By LOUISA CLEAVE
Michael Galvin is surprised that the return of "Dr Love" to Shortland Street has aroused such interest.
No sooner had the Herald announced that the London-based actor was coming home to resurrect Dr Chris Warner, an original character on the home-grown soap and a viewer favourite, Galvin was interviewed on Kim Hill's National Radio show, a slot usually reserved for the major issues of the day.
He will start filming early next month, although it will not be until later in the year that Dr Warner makes his much-anticipated entrance.
Galvin's character was written out of the show when he left the fictional medical clinic to work in the United States.
The sudser has lost a handful of popular characters, including Rachel (Angela Bloomfield) and Kirsty (Angela Dotchin). Fans still expect — and want — Lionel (John Leigh) to pop up again one day. His disappearance at sea was never resolved.
Instead, the producers have thrown a curve ball by enticing back Galvin, who spent four years on the show.
On the phone from London, Galvin explains his reasons for accepting.
"I got a call quite a number of months back asking if I was interested, and at first I thought, 'I wonder if I am?'
"I kind of thought it would be very strange going back because I have such strong memories. It was a very intense period of my life, being on that show.
"I realised that most of the cast there will be completely new to me, I would never have worked with them.
"That was one of the things I thought would be a really good thing, because it will be almost like doing a new show, I suppose.

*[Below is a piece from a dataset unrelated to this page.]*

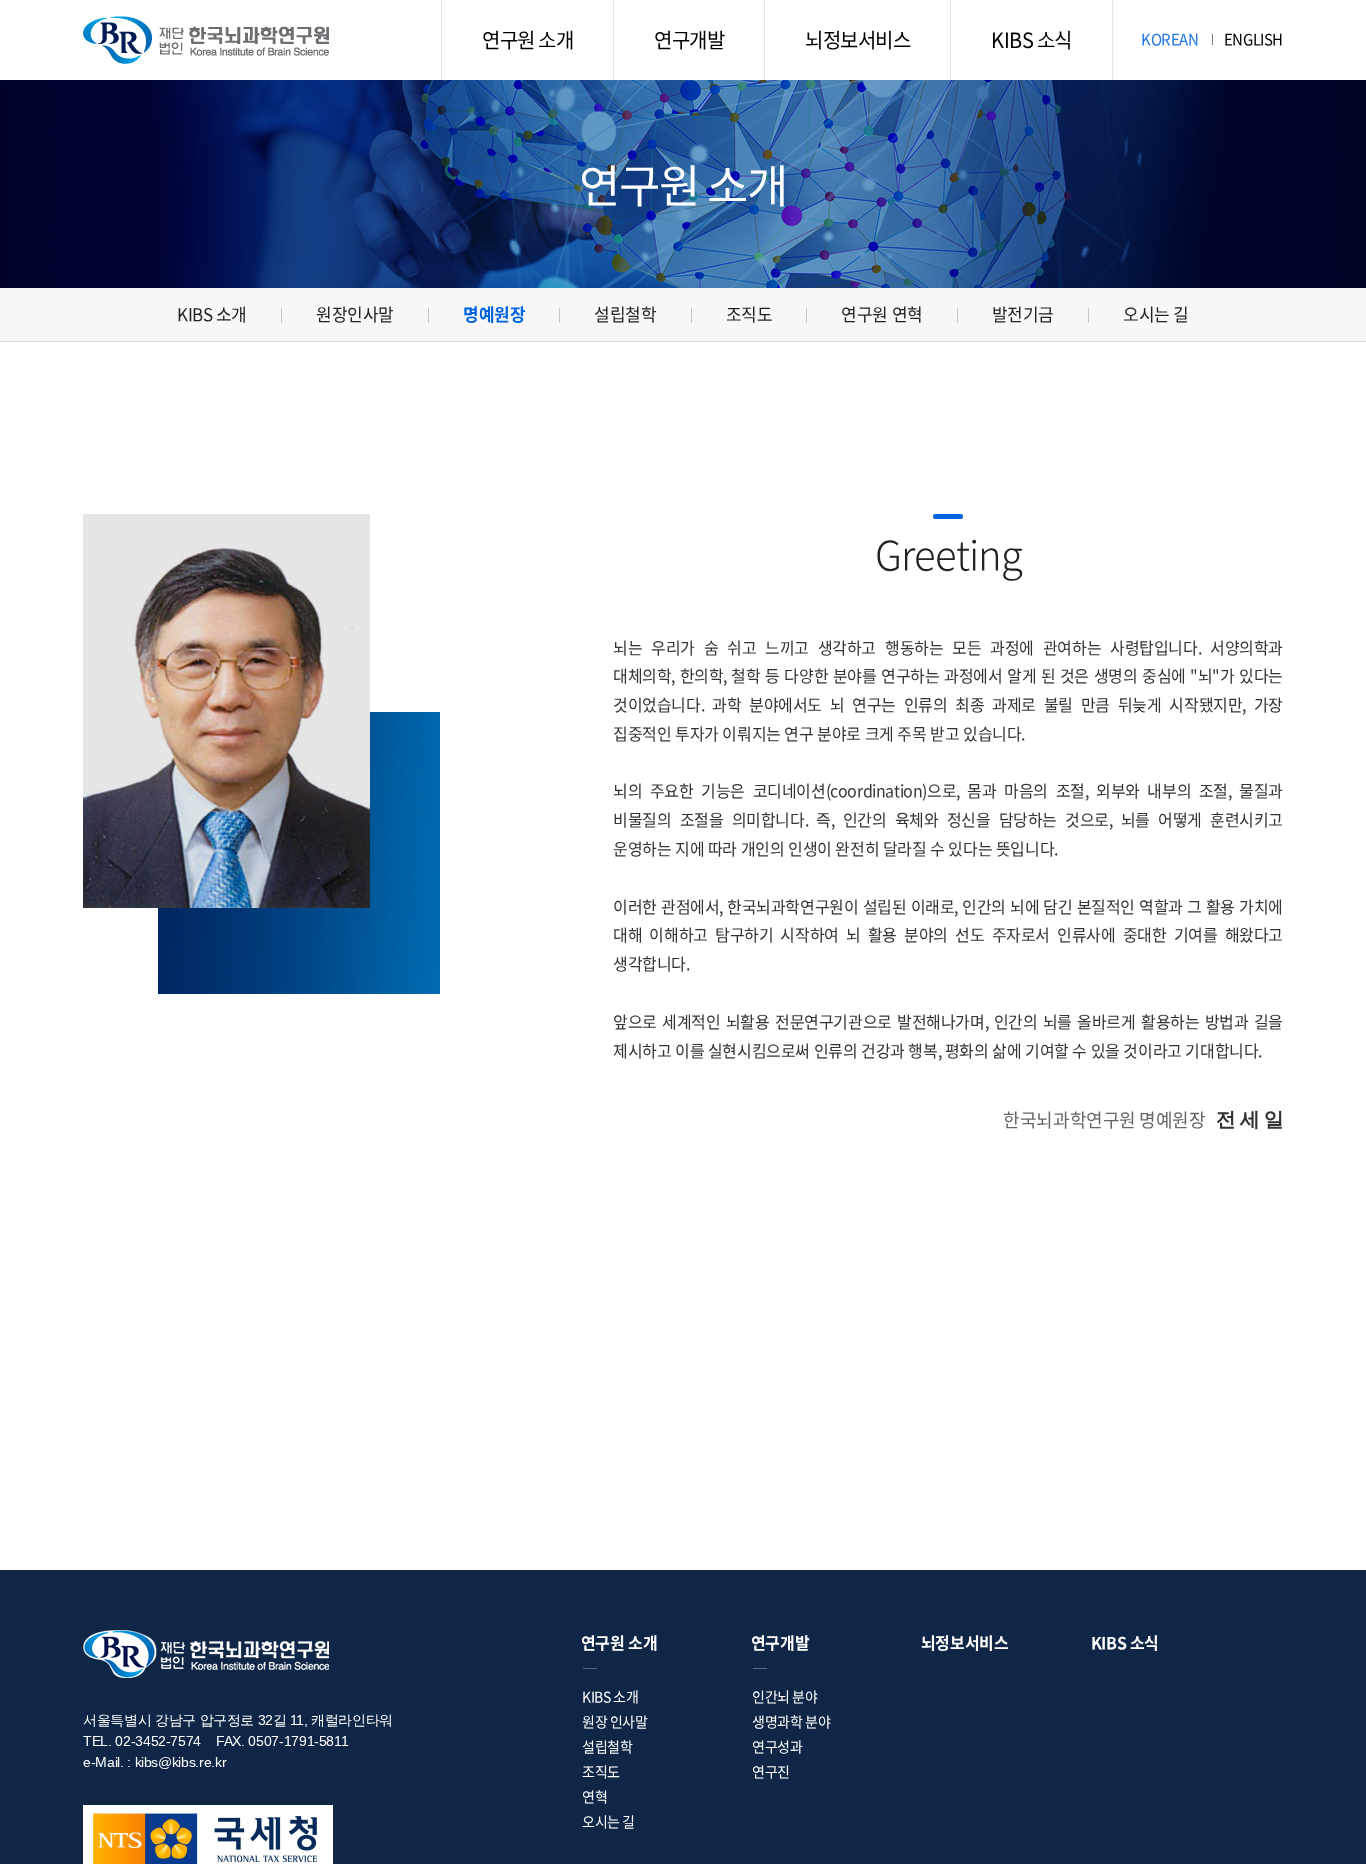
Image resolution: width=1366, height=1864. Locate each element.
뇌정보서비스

"The people I worked with the first time I loved. But at least this time I wouldn't be continually reminded of that. It would have been too much of feeling like I was going back in time."
His character was best known as the Street's Romeo, romancing many of the leading ladies.

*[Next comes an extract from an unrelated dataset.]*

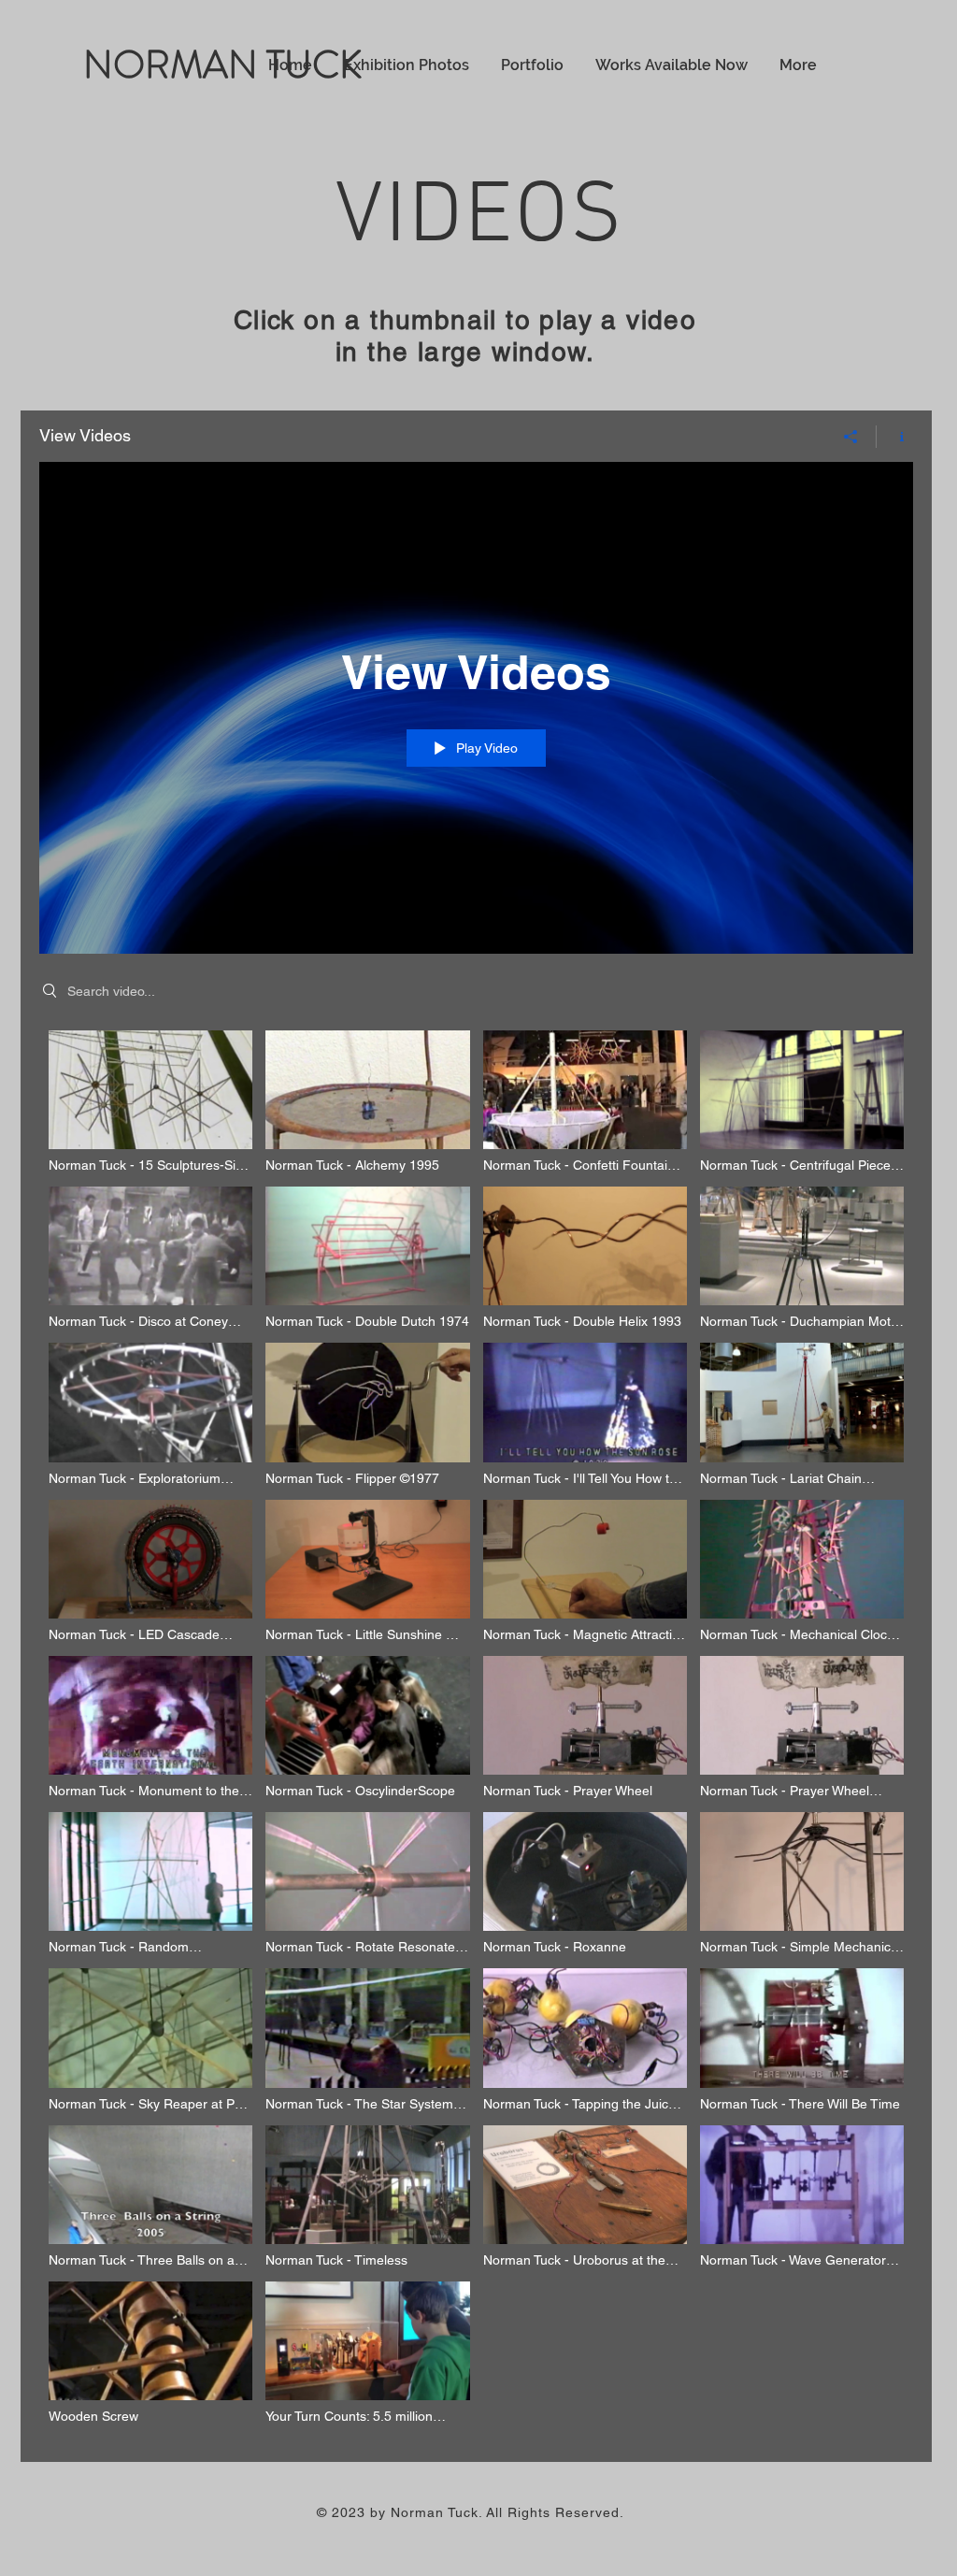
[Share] (851, 436)
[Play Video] (151, 1102)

The "Dr Love" tag has stuck despite Galvin's protests that Chris Warner was only sleazy for the first six months of the show.
"I don't have a clue what they intend to do, but I guess that's what people think when they think of the character. So maybe they'll put some of that spice in there. Be a bit of a waste if they didn't."
Galvin has spent his two years in London concentrating on writing. He started penning a screenplay shortly after leaving Shortland Street and has sold it to a small film company, which is developing the script with Galvin and looking for funding.
"It's a love story. It's a comedy. Sort of a media satire," he explains. "There's a girl who's the star of a reality television programme — a lot like Sylvania Waters but it's been going for quite a while — and a rather obsessive fan who manages to get himself involved in her life and all the terrible things that go wrong as a result of that."
Galvin says he was fascinated by reality television when he embarked on the script, and since then the genre has taken over television.
He guiltily admits to becoming hooked on the recent British reality show Big Brother.
"At first I didn't want to watch it. I
couldn't bear it because it was 10 people in a room trying to be attractive and likeable and it just reminded me too much of a drama school audition. But by the end I was hooked."
Galvin also contributed to Emily Perkins' anthology of new New Zealand writers and has a short story in another upcoming anthology edited by Graeme Lay.
He reunited with another ex-Shorty actor, Josephine Davidson (Gina), in Edinburgh last year and acted in a Duncan Sarkies play which won the cast an award for best ensemble.
But Galvin says he is over London and ready to come home.
"I was completely in awe of it when I arrived but now, having lived here for two years, I see it more for what it is rather than the strange dream of it.
"London is a fantastic place but it can be very tiring. There's a lot of us here trying to make something happen, so it has the problems of any city that has got far too many people in it and too small a space. [It's also] very expensive, very difficult to get around and very crowded."
Galvin is not sure what plans are in store for his character and says he has lost touch with the show.
"I wouldn't even know who any of the characters are or anything. I'm hoping that when Chris Warner comes back he's supposed to be ignorant about the whole thing too, because that will make it easier."